Friday, ESPN put up a column by Chad Ford discussing what Kerr might be looking for and which teams might have the assets to get a deal done.  According to Ford, in any trade for Stoudemire, the Suns will be looking for luxury tax relief going forward (For one of the 10 best talents in the NBA?!? Sheesh!), a young player or two that *could* potentially blossom into a star, and perhaps draft considerations. Yup, that’s all. (Really. Just. Incredible.) Thumbing through Ford’s theoretical offers, it becomes clear that there’s not really a winner in the bunch. Each trade is a significant downgrade from Amare and, ultimately, could even get Kerr fired. But this is the best the Suns can expect under the circumstances.

Why is the price tag so low? Well, because Amare is a big pain in the butt, that’s why. It’s something of a risk to trade for him because he’s a high-maintenance superstar that needs to be coddled and given special treatment by the team. In short, his team often needs to look the other way on his BS and say, “Ok, that’s absolutely ridiculous but he did put up 35 points and 17 rebounds last night.”
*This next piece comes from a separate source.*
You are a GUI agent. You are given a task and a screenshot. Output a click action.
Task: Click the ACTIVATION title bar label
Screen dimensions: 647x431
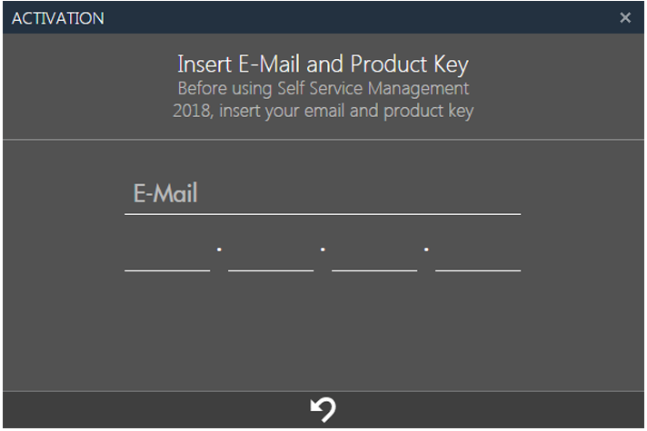click(58, 18)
Now as I’m sure most everyone is already aware, the Knicks did make Ford’s list of teams that have the assets to satisfy the Suns in a trade. Chad’s formulation was Amare and Leandro Barbosa for Lee, Marbury and Nate. In my estimation, of the various proposals he generated, the Knicks’ offer was second best (to Miami’s which was Shawn Marion and Beasley). However, I don’t think the Suns would do the trade (even if the two teams were willing to deal with each other at all – more on that in a minute) because both Nate’s and Lee’s are expiring deals. That means that after trading for them, the Suns would have to re-sign both guys this summer to reap value from the trade and that would use up most or all of the tax savings they gained from the deal in the first place.

As Chris Alvino over at the Knicks Blog noted, if the Knicks wanted to trade for Amare, one way or another they’d have to be willing to include a more fixed asset. By that I mean Wilson Chandler, Gallinari, or their 2009 1st round pick. Because then the Suns would be getting a talented player that’s under contract instead of just a bunch of expirings with the option to re-sign. A trade like Chandler, Marbury and Nate or Lee for Amare and Barbosa would likely satisfy the Suns. But this assumes that either team would ever do any deal on Amare with the other.
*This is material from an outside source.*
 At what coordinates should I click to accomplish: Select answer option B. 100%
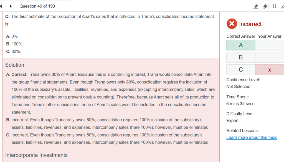coord(15,44)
The truth is, the Knicks are probably at the very bottom of the list of teams that the Suns would consider dealing with. D’Antoni and the Suns didn’t exactly part amicably and the feelings there are still pretty raw. It doesn’t help that Suns players are constantly criticizing the current state of the franchise by way of saying how much better things were when Coach D was around.

Likewise, there’s a lot of reasons the Knicks would want nothing to do with Amare. For those of you that have read Seven Seconds or Less, you know that D’Antoni was always ambivalent about Stoudemire. Coach D loved his talent and was the best at bringing it out but always felt that Amare was pulling in a different direction than the team. The book covers the season that Amare was out with his knee injury, and the coaching staff is captured constantly wondering whether Amare is bothering to do his rehab or even cares at all. (UPDATE: Tommy Dee is reporting this morning that, despite speculation to the contrary, at least from Amare’s prespective, he has no problems with Coach D.)

Moreover, from Donnie Walsh’s perspective, if he trades for Amare now, to great extent he’s defining who the Knicks are going forward. He’s using up one of the spots he has for a max free agent (no way you trade all that talent for Amare and then not re-sign him) and putting at least half his chips on the table. At that point, whether or not we get Lebron is really a function of whether he wants to team up with (and put up with) a mecurial star like Amare. After going to the trouble of getting far enough under the cap to lure the best player in basketball, a player who seemingly loves New York and could very well call it home in 2010, that’s a huge gamble to take.